奇品の流行と園芸バブルについては後に話題にするが、やはり人とは違ったものを持って誇りたいとの気持ちを誰もが抱くようになるものなのだ。18世紀以後の花卉・花木ブームが、このような人間の欲望と結びついた、やや浮薄な様相を呈するようになったのは必然の成りゆきかもしれない。
菊の花ひとつに15万円もの値が付いた
正徳から享保年間(1711~36)に、キクの大輪や花の品格を競う「菊合わせ」が流行した。そもそもは、京都円山で行われた「菊合わせ」大会(1711~16年)が人気を呼び、江戸でも開かれるようになったのが発端らしい。その結果、「勝ち菊(入選した花)」の一芽に1両~3両3分(約5万~15万円)もの破格の値段が付くようになり、キクの栽培と品種改良に熱が入ったのであった。
『京新菊名花惣割苗帳』(1719年)には、金7両(約35万円)でキク一鉢が売買されたとある。この時のキクは、花の気品や風格が第一で、在来種にはない大輪や自然には見られない花弁の形状が高く評価された。「菊合わせ」では一輪だけを提出して、その花だけの評価を競ったのであった。その花は現在「丁子菊」と呼ばれる「一重あるいは半八重の菊」が大半であったらしい。
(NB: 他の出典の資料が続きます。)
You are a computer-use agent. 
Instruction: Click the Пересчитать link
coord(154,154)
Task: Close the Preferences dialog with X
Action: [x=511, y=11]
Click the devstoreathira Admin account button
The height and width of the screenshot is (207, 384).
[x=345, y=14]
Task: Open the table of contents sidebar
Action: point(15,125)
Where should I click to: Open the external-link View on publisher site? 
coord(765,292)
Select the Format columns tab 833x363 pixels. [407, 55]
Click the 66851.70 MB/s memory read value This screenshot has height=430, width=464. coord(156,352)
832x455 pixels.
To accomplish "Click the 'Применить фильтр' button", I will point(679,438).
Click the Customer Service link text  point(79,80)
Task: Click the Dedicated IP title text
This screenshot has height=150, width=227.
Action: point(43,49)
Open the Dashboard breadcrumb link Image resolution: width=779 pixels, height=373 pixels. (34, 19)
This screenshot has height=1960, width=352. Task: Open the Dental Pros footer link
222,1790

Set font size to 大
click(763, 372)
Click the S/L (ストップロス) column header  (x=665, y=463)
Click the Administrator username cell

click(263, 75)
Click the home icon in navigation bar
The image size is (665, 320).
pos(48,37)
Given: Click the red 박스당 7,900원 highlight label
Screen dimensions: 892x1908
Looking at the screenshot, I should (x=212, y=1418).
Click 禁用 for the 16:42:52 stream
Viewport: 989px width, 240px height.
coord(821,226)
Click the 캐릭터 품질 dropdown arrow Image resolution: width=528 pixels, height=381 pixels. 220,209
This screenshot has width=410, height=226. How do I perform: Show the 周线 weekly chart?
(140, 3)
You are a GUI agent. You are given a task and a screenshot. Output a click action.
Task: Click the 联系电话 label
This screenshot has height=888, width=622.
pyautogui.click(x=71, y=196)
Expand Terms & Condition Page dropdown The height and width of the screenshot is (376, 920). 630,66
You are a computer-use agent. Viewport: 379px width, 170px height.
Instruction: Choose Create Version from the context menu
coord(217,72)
時代がずれるが、与謝蕪村(1716~83)が「菊作り汝は菊の奴かな」(1774年)という句を残している。菊合わせに狂奔する人間のおかしさを詠んだもので、蕪村らしく菊ブームから一歩退いての冷静な句と言える。何事であれブームが高じるとバブルとなり、必ずその後に弾けてバブルは消えるもので、キクブームは第4次の19世紀半ばまで断続的に継続した。